[Dataset entries]
==================================================
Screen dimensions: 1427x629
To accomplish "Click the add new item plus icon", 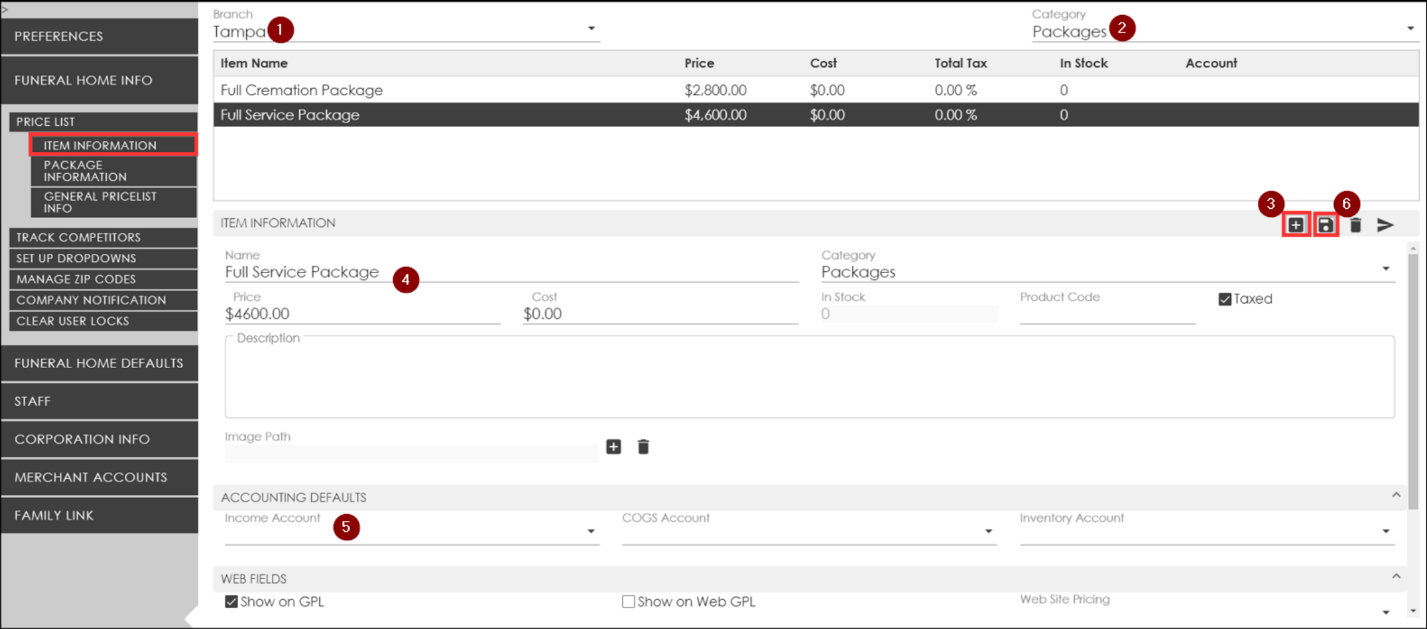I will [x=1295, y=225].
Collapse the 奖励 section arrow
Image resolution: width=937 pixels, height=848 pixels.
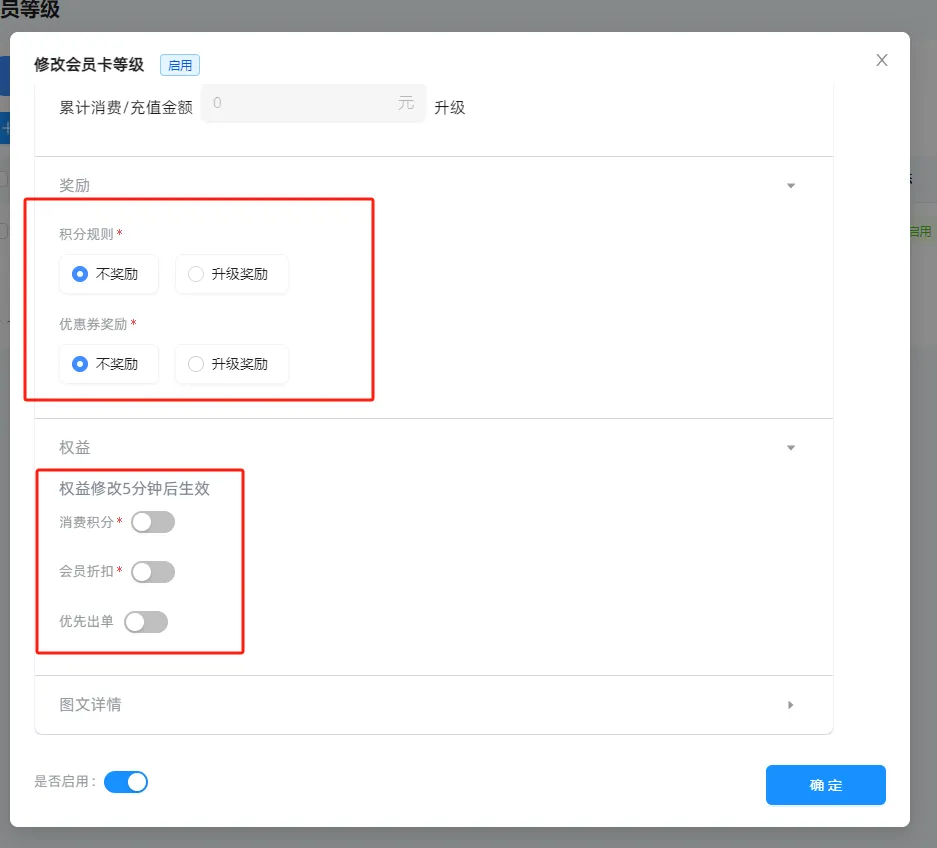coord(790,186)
==================================================
• Your instructions: Every line from the line containing "Collapse the 奖励 section arrow" through the last line above is to be printed exactly. Pictures are not copied.

• Result of this exercise:
Collapse the 奖励 section arrow
Image resolution: width=937 pixels, height=848 pixels.
coord(790,186)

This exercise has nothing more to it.